> Things to do:
**1.** Which part of the DCTN6 passage opens with the words containing "Identification and structure" and closes with "through biochemical purification."? Extract it word for word.
**2.** Which proteins and protein complexes does the DCTN6 passage name? List them all.

> Given passage:
[Start of section]

In molecular biology, DCTN6 is that subunit of the dynactin protein complex that is encoded by the p27 gene. Dynactin is the essential component for microtubule-based cytoplasmic dynein motor activity in intracellular transport of a variety of cargoes and organelles.

Identification and structure
DCTN6 was first identified and cloned as a subunit of the "pointed-end complex" of dynactin through biochemical purification.

X-ray crystal structure revealed that dynactin p27 forms an unusual left handed β-helix (LβH) domain, and its phosphorylation site T186 is in C-terminal disordered segment.

[End of section]

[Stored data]
[Start of section]

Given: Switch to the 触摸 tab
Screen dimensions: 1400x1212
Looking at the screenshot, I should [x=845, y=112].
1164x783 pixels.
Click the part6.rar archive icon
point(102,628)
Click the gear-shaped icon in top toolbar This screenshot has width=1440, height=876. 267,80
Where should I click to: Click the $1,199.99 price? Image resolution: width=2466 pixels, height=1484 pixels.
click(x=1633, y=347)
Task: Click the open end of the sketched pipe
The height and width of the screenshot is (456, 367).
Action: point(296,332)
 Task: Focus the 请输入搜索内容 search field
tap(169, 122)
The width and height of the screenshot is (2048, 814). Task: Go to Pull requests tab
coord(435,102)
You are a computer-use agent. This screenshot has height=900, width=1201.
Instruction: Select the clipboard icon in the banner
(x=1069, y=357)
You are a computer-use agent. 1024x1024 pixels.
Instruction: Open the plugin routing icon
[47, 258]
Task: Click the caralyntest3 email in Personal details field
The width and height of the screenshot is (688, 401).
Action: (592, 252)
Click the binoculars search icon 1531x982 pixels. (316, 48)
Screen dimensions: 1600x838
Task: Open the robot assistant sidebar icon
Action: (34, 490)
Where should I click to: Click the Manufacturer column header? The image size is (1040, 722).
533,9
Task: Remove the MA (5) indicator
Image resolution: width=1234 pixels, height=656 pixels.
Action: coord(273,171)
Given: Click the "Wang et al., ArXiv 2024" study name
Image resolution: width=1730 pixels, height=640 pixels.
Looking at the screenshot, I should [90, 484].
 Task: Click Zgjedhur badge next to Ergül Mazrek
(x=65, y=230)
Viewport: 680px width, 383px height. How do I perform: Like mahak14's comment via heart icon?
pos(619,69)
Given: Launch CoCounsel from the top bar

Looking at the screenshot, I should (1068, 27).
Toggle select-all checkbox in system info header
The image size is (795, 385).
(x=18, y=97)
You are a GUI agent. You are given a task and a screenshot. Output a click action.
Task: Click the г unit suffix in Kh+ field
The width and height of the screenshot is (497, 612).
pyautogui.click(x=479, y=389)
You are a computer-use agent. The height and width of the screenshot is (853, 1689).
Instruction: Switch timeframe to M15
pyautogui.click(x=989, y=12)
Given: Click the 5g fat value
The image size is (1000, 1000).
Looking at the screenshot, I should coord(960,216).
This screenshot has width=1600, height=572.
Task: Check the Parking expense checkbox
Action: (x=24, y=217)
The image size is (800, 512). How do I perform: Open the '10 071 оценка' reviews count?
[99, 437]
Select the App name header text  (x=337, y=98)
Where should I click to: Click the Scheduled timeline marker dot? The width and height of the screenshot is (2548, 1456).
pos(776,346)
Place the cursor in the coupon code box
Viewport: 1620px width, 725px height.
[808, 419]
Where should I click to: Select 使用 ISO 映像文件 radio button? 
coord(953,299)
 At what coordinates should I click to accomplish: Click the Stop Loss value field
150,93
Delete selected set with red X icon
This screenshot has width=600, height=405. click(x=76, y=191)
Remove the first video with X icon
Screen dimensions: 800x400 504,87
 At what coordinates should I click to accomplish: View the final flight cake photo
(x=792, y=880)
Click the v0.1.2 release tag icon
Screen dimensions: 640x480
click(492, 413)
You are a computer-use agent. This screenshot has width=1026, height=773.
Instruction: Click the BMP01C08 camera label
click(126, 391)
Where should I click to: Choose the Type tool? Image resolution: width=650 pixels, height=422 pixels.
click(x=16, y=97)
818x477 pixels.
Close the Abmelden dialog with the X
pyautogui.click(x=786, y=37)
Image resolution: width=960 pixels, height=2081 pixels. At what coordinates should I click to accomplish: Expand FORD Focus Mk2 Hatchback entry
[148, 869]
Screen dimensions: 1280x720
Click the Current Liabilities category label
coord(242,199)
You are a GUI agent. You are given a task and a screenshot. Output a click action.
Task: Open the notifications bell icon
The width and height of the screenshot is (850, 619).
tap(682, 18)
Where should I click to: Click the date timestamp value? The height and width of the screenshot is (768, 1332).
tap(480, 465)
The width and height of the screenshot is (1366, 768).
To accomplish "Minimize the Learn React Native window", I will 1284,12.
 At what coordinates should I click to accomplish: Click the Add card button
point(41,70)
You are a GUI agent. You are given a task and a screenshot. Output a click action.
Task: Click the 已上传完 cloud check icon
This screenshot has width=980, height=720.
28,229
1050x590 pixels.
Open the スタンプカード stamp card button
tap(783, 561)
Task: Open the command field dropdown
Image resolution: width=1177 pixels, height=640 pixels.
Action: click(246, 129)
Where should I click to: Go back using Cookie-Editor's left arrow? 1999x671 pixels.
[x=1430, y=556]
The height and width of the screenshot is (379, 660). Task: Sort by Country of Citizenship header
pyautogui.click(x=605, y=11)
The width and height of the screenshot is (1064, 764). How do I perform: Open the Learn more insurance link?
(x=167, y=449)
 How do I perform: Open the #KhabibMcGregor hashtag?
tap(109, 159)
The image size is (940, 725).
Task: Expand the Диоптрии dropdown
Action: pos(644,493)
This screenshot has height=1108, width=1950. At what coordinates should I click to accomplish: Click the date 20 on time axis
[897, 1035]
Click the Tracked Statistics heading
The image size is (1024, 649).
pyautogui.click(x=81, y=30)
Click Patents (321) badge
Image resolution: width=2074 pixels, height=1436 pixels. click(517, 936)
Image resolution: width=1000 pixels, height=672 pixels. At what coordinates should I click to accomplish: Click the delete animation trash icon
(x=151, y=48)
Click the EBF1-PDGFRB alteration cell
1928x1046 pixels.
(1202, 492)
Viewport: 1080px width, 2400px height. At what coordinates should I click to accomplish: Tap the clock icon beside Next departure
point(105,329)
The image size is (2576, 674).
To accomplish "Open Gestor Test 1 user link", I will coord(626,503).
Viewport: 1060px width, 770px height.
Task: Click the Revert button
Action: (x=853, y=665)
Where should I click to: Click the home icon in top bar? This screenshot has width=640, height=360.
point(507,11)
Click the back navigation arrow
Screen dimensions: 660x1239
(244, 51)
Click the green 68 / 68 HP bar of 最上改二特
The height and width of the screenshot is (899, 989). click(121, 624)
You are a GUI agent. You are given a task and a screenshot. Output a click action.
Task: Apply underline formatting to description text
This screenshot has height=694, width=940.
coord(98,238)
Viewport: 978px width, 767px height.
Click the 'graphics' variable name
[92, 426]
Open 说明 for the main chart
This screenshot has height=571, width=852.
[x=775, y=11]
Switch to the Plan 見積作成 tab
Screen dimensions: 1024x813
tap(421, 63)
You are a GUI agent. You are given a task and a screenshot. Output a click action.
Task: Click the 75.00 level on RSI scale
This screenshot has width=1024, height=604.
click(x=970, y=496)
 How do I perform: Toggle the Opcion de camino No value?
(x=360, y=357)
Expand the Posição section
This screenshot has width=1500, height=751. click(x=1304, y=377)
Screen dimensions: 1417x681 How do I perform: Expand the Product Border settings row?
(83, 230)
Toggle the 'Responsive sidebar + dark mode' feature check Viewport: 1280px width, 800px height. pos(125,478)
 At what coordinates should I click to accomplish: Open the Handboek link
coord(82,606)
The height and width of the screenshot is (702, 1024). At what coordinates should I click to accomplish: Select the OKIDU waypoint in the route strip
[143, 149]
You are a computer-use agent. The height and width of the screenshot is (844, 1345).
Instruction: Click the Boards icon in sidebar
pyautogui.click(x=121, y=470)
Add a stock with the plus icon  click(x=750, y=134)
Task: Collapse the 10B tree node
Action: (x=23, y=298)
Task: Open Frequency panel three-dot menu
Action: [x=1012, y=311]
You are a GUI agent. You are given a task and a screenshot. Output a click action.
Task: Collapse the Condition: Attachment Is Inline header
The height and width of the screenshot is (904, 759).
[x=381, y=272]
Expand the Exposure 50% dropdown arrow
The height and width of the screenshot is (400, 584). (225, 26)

[End of section]

> Exercise responses:
**1.**
Identification and structure
DCTN6 was first identified and cloned as a subunit of the "pointed-end complex" of dynactin through biochemical purification.

**2.**
- DCTN6 (dynactin p27)
- dynactin
- cytoplasmic dynein
- the "pointed-end complex" of dynactin